Improve performance of Bellman operator

julia> T(V, cost, cost, nω, nk, nc, P, 0.9, grid_Π) ≈ T_new(V, cost, cost, nω, nk, nc, P, 0.9, grid_Π)
true

julia> @btime T($V, $cost, $cost, $nω, $nk, $nc, $P, 0.9, $grid_Π);
  2.173 ms (36027 allocations: 2.52 MiB)

julia> @btime T_new($V, $cost, $cost, $nω, $nk, $nc, $P, 0.9, $grid_Π);
  806.028 μs (7223 allocations: 677.48 KiB)

I’ve only tried to reduce obvious allocations that weren’t necessary. I couldn’t get rid of all of them because I couldn’t figure out what you’re doing in the first loop - it doesn’t like me putting .= there due to an additional singleton dimension and using LinearAlgebra.mul! doesn’t work for some reason (not that familiar with this).

There is surely more speed to be had here, but for that I’d have to know what formula exactly this is supposed to calculate.

Your original code reads very MATLAB-y or Python-y due to (in my opinion) excessive explicit vectorization. Consider writing a kernel function that does what you want to do here on the smallest required data instead, and applying that to each individually outside via broadcasting.

Faster code with explanations what I changed
function T_new(V0::Array{Float64, 4}, # I reformatted these to make it easier to read
               cost_g::Matrix{Float64},
               cost_v::Matrix{Float64},
               n_ω::Int64,
               n_k::Int64,
               n_c::Int64,
               P::Array{Float64,3},
               β::Float64,
               grid_Π::Matrix{Float64})
    VP = zeros(n_ω, n_k, n_c, n_c)
    EV_cg_cv = zeros(n_ω, n_k, n_c, n_c, 3)

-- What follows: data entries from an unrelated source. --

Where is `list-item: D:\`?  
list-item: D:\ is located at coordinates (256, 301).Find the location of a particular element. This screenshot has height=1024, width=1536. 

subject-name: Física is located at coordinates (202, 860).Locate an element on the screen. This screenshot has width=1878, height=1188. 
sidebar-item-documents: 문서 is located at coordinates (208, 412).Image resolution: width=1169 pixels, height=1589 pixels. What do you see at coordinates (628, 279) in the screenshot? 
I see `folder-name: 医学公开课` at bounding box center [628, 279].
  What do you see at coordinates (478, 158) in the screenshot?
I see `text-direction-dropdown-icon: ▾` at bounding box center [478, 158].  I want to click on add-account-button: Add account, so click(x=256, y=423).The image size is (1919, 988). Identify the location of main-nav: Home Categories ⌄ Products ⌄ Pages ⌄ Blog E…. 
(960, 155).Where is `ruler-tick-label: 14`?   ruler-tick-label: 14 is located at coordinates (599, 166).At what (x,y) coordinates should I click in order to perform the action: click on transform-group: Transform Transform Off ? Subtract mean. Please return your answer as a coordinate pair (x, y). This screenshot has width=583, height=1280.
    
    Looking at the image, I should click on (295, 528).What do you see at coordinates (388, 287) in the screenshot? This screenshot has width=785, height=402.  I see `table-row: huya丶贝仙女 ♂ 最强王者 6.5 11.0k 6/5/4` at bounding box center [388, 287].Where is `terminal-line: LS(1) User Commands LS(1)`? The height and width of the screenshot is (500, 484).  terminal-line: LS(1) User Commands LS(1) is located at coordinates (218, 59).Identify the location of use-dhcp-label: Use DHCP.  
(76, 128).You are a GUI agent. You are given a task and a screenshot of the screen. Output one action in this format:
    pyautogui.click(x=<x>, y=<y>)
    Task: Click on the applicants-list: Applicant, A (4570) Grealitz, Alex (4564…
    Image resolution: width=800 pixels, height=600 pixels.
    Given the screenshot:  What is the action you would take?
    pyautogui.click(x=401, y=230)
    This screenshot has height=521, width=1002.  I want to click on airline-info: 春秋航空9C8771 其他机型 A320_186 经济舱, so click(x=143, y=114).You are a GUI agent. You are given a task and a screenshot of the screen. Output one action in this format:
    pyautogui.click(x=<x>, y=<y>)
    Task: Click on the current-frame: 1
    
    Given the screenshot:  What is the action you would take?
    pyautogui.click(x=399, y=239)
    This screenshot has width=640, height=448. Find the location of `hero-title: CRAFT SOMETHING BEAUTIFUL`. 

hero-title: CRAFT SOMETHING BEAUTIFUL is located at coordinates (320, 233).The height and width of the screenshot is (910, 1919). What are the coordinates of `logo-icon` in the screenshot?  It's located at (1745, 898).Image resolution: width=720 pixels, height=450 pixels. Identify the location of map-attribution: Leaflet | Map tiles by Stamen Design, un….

    for i in 1:n_ω, r in 1:3, cg in 1:n_c, cv in 1:n_c
        P_view = @view P[i,:,r]
        V0_view = @view V0[:,:,cg,cv]

        # this is the cause of the remaining allocations that I couldn't get rid of
        # an explicit loop would work, but I'm not 100% sure what this is supposed to do
        res = transpose(P_view) * V0_view

        EV_cg_cv[i, :, cg, cv, r] = res 
    end

    # No need to allocate `EV` explicitly when you then just overwrite it with the result of `sum`
    sums = sum(EV_cg_cv, dims = (3,4)) # no need for an array for the dims, a tuple suffices
    sums ./= n_c^2
    EV = dropdims(sums, dims = (3,4)) # this is free either way

    for cg in 1:n_c, cv in 1:n_c, k in 1:n_k # type annotations aren't necessary, those variables are Int already anyway
        cost = (0.0, cost_g[cg, k], cost_v[cv, k]) # again a tuple is perfectly fine here
        for i in 1:n_ω
            m = maximum(axes(EV,3)) do idx # avoid allocating intermediates by just iterating over axes
                β * EV[i,k,idx] - cost[idx] # index into the tuple instead of a costly new allocation
            end
            VP[i, k, cg, cv] = m + grid_Π[i, k] # our result is a scalar anyway, no need for views or broadcasting
        end
    end

    return VP
end

One additional thing I’d change is not passing in the lengths explicitly - size(arr, dim) is available for querying the existing size of an array in a given dimension, so you don’t have to keep everything consistent manually when you can just take the existing values (it’s cheap to retrieve & saved in each array - we’re not in C or Fortran here!). That makes your function signature much smaller as well, to T(V0, cost_g, cost_v, P, β, grid_Π).

I also haven’t investigated whether your loop order (julia is column major) is correct, so there may be more speed here as well.

Those are not needed here (yet?). Only applying standard allocation elimination is surely sufficient at this stage.